Cabe aqui a pergunta: o que de prático e propositivo resultou dos festivais antiglobalização – os gaúchos de 2001, 2002, 2003 e 2005, o indiano de 2004, o venezuelano de 2008 e o paraense de 2009, cinco no Brasil? O que resultou do hooliganismo turístico de Seattle, Praga, Melbourne, Cancún, Quebec, Genebra, Paris, Miami, Monterrey e Hong Kong? Da violenta farra anti-G-20 de Londres, em 2009? Todas cidades aprazíveis – a contestação não teria graça em cidades problemáticas, sem alguma atração… Esses festivais são realizados por minorias razoavelmente aquinhoadas pelo capitalismo de seus países de origem, que censuram, usufruindo-o com condições de praticar a pirotecnia contestatória; não há excluídos nos festivais. Os protestos espetacularizam criticamente a globalização, sem oferecer alternativa concreta. Seus porta-vozes declamam o clichê “outro mundo é possível”, sem especificá-lo – não saberiam fazê-lo e a dimensão lúdica dos festivais não exige mesmo que soubessem.

Em suma, a globalização é evolução a ser praticada, sob pena de marginalização nacional. É claro que com algum balizamento regulador, porque, além de ser isso inerente aos Estados ciosos de sua soberania, à globalização convém mais a segurança provida pelos Estados do que a insegurança da desordem internacional. Se não soubermos nos inserir corretamente nela, ainda assim o Brasil continuará em desenvolvimento, porque sua pujança lhe garante isso, mas em ritmo muito abaixo do que lhe seria viável se bem integrado na globalização, “patrioticamente” conformado com 1,2% de participação no comércio global…

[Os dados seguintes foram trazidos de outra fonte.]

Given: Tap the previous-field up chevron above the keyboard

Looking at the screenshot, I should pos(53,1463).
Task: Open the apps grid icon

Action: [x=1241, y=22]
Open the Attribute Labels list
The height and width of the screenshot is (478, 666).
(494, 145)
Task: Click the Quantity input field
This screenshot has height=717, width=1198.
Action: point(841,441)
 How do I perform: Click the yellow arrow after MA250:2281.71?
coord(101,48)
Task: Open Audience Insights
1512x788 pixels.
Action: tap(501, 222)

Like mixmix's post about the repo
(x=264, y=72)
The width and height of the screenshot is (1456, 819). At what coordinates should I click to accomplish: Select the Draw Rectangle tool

O Brasil vem-se conduzindo em razoável equilíbrio, na dupla condição de país não plenamente desenvolvido e tampouco atrasado – o que dificulta sua acomodação numa e noutra condição, exige atenção ao atraso em certos problemas e à condição de desenvolvido, em outros. Esse equilíbrio provavelmente será tumultuado pelo voluntarismo redentorista anti-império se a Venezuela ingressar de pleno no Mercosul, transformando-o de união econômica em ideológico-imaginária. Sob a perspectiva econômica, o ingresso seria em tese positivo e a queda do preço do petróleo talvez modere o redentorismo venezuelano. Mas isso é incerto, regimes dessa natureza tendem a “endurecer” se ameaçados. E o Brasil será arrolado como bode expiatório, segundo apenas para os EUA, até porque essa é a tendência sul-americana.